Stored data entries
☆ ☆ ☆ ☆
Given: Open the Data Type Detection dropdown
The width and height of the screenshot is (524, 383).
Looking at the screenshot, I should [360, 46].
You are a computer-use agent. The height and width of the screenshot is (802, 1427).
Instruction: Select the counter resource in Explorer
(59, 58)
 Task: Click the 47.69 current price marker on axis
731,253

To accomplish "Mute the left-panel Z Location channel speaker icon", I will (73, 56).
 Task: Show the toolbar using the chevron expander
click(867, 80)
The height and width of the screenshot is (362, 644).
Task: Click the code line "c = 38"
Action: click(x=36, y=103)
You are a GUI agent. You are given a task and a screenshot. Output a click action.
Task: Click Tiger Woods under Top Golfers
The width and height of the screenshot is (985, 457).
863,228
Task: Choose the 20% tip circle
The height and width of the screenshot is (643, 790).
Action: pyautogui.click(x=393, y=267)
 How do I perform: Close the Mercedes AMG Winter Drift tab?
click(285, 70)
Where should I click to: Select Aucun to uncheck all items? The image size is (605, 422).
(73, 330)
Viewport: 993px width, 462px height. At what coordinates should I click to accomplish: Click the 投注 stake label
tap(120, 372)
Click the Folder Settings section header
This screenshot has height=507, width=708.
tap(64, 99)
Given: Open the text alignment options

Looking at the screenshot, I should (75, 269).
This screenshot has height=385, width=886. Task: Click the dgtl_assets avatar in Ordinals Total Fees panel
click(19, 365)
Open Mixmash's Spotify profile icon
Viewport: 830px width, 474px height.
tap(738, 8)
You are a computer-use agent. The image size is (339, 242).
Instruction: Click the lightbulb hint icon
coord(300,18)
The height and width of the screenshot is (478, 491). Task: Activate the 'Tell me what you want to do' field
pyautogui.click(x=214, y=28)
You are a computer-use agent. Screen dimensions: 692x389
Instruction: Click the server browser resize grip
☆ ☆ ☆ ☆
TASK GOAL
Your output should consist solely of the lines from the beginning of the entries through the line containing "Task: Choose the 20% tip circle", reproduced exactly.

TASK ANSWER
Given: Open the Data Type Detection dropdown
The width and height of the screenshot is (524, 383).
Looking at the screenshot, I should [360, 46].
You are a computer-use agent. The height and width of the screenshot is (802, 1427).
Instruction: Select the counter resource in Explorer
(59, 58)
 Task: Click the 47.69 current price marker on axis
731,253

To accomplish "Mute the left-panel Z Location channel speaker icon", I will (73, 56).
 Task: Show the toolbar using the chevron expander
click(867, 80)
The height and width of the screenshot is (362, 644).
Task: Click the code line "c = 38"
Action: click(x=36, y=103)
You are a GUI agent. You are given a task and a screenshot. Output a click action.
Task: Click Tiger Woods under Top Golfers
The width and height of the screenshot is (985, 457).
863,228
Task: Choose the 20% tip circle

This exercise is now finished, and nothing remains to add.